Il sagrestano rimase immobile: capì che le sue risposte, che rispecchiavano la realtà, avevano addolorato l’Ammiraglio.
Una mano sulla spalla lo fece sobbalzare. Era il prete: “Aniello come mai stavi dormendo? forse stanotte non hai dormito?” chiese sorridente il prete.
E il sagrestano esitò. E cominciò a chiedersi: “ma che succede? prima l’Ammiraglio e adesso il prete: sogno o son desto?”
E poi tutto gli fu chiaro: la panca, la stanchezza, il lieve torpore e poi, nel sonno, un sogno.

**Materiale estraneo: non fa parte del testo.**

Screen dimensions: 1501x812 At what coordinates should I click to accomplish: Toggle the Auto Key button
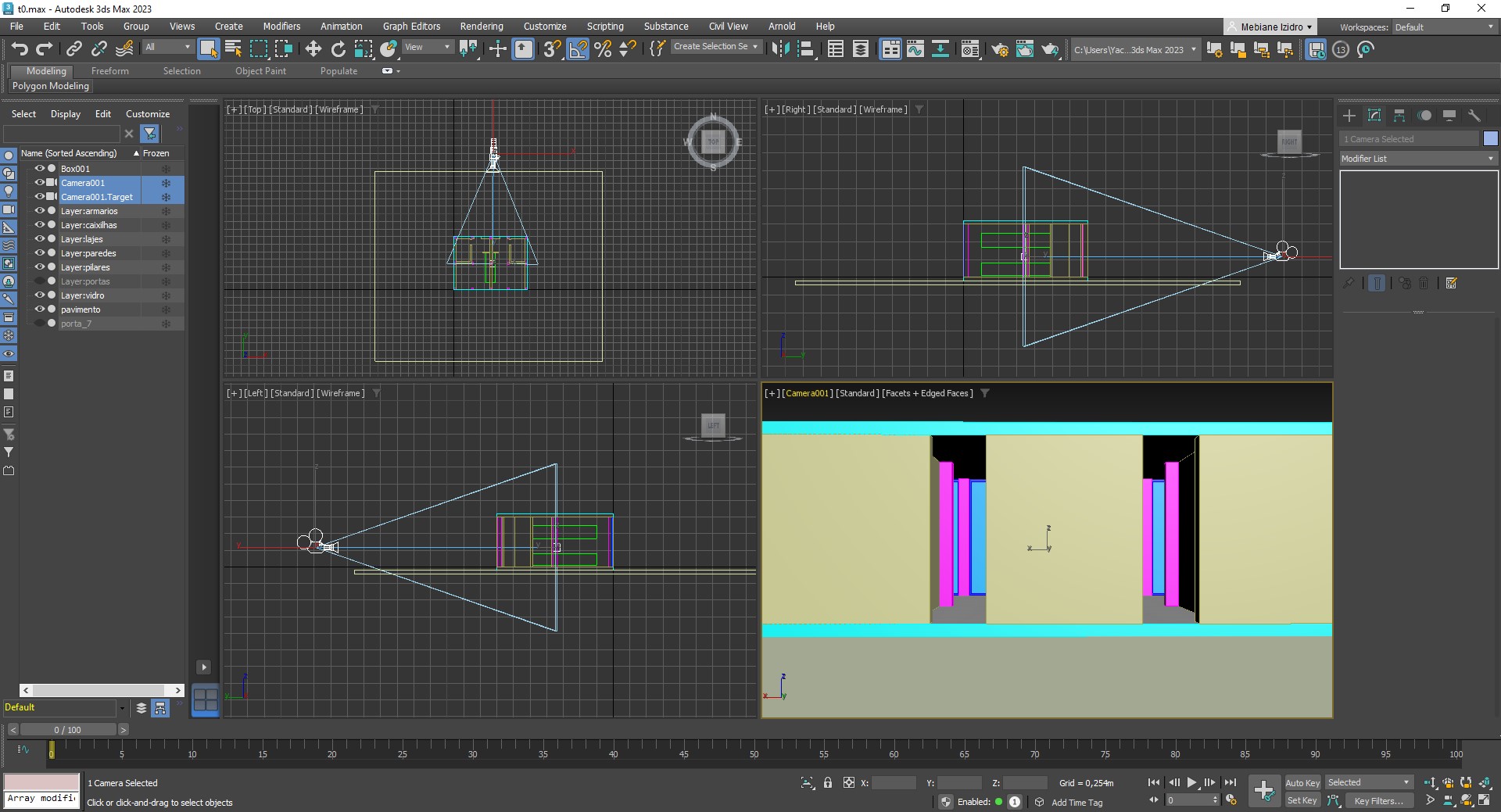[x=1302, y=782]
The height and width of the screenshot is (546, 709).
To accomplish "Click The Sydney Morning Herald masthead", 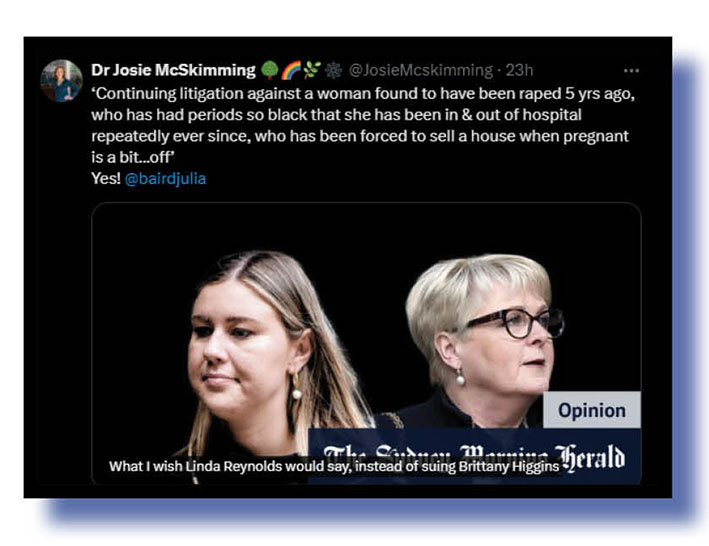I will tap(474, 456).
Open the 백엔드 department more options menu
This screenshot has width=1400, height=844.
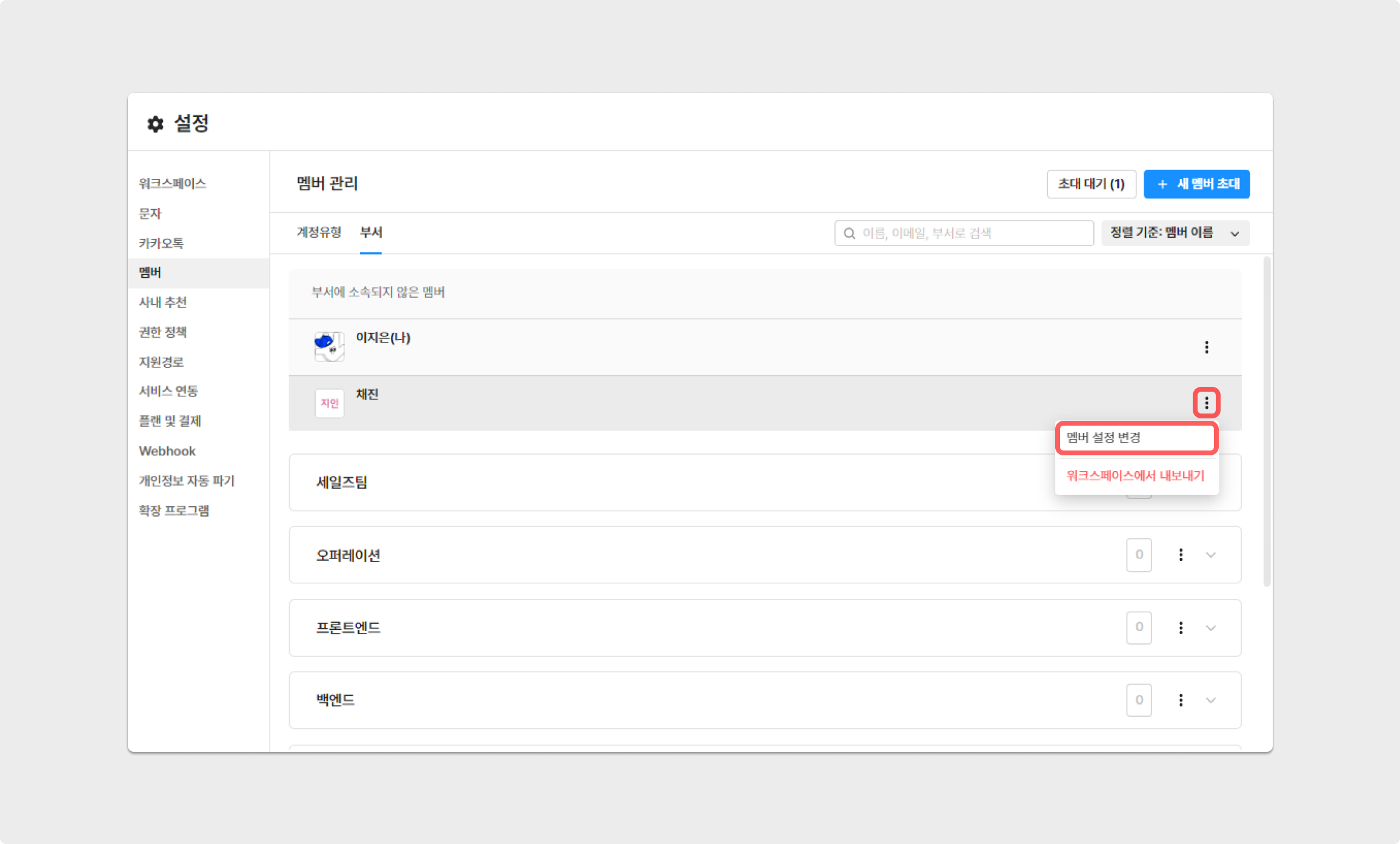click(1180, 700)
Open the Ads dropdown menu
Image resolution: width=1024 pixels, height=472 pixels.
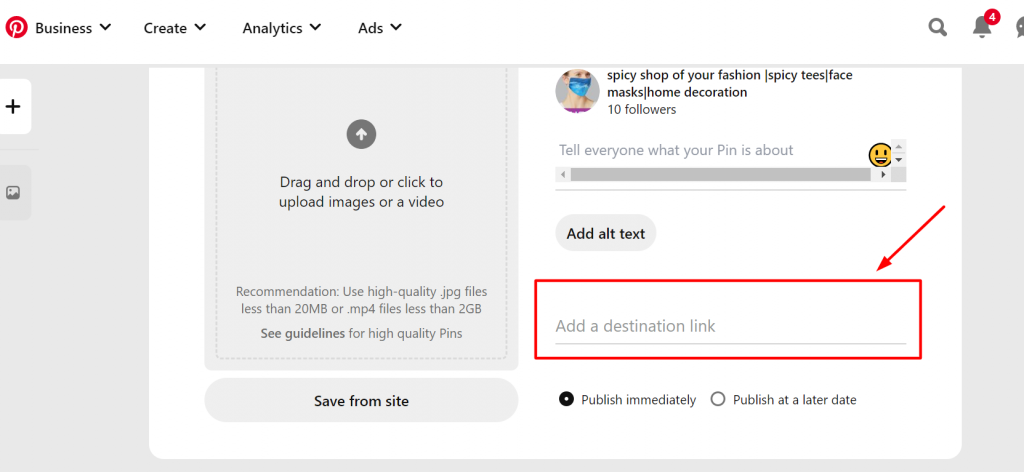click(380, 28)
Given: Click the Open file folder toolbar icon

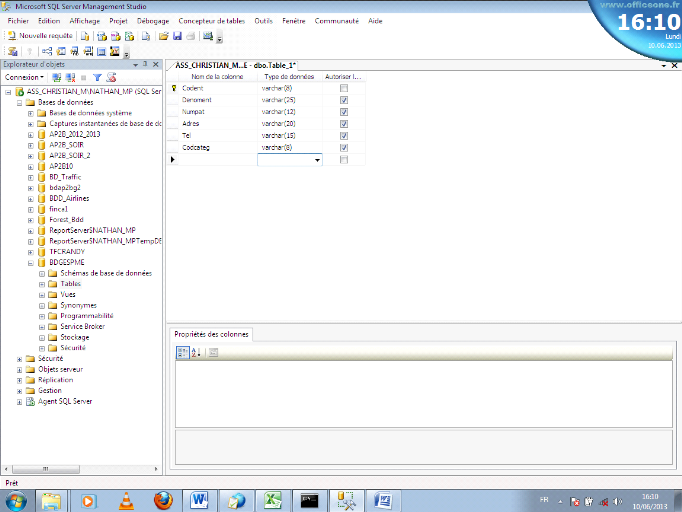Looking at the screenshot, I should point(163,35).
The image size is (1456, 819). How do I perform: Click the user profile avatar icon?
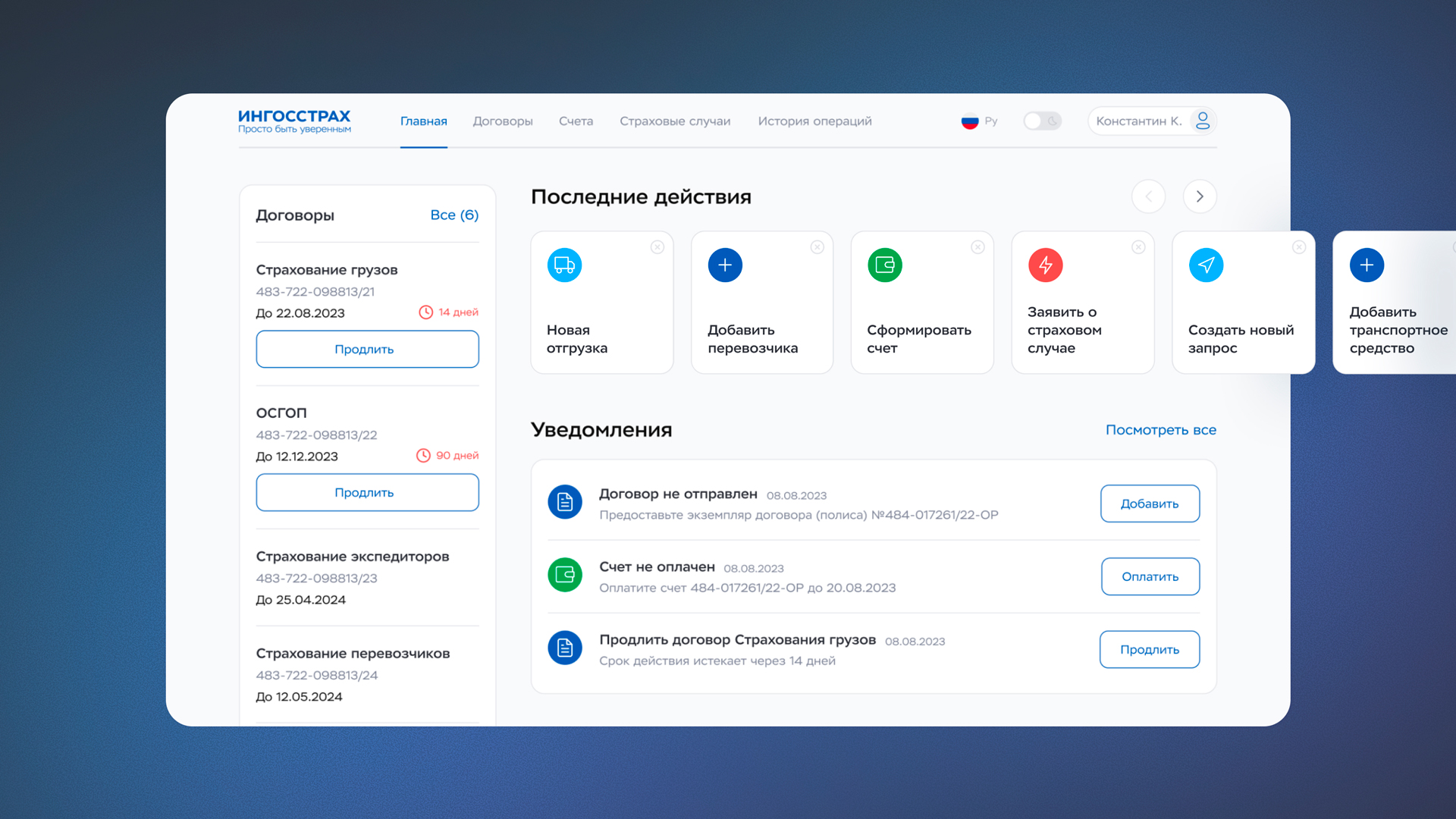point(1202,121)
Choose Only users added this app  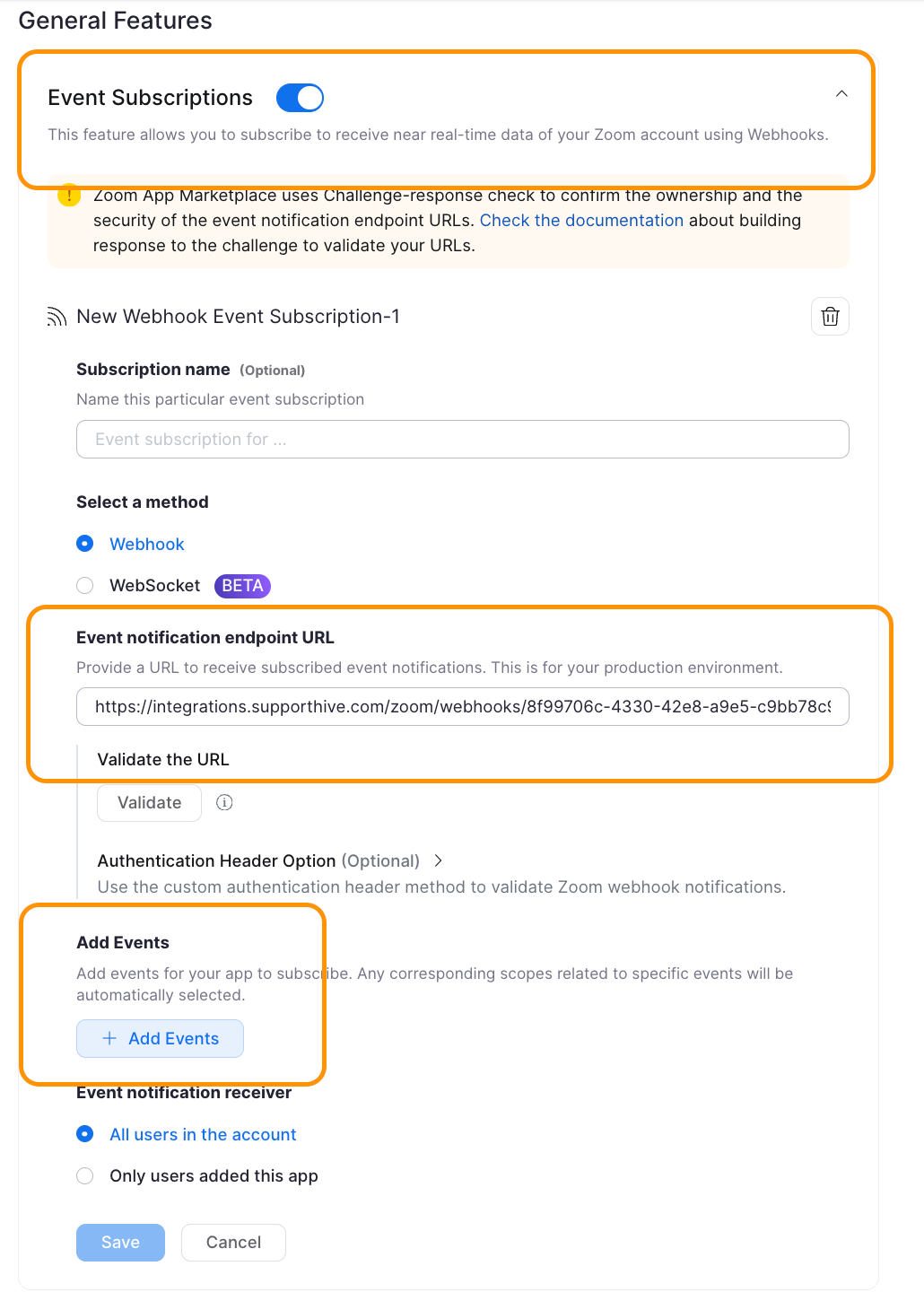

Farfugliando parole di giustificazione, Aniello si avvicinò alla lapide dietro cui erano racchiuse le spoglie dell’Ammiraglio Francesco Caracciolo. Si inginocchiò, si fece il segno della croce e, mentre una lacrima gli rigava il viso, recitò una preghiera in suffragio dell’ammiraglio.
Ma assorto com’era non si accorse che proprio ai suoi piedi scintillavano alcune squame dorate.
° ammoina = baccano
°° suffregna: sulfurea
Un acquarello napoletano che trasmette un po’ di nostalgia per una vecchia Napoli. Città amata anche da chi se ne sente parte senza esserci nata!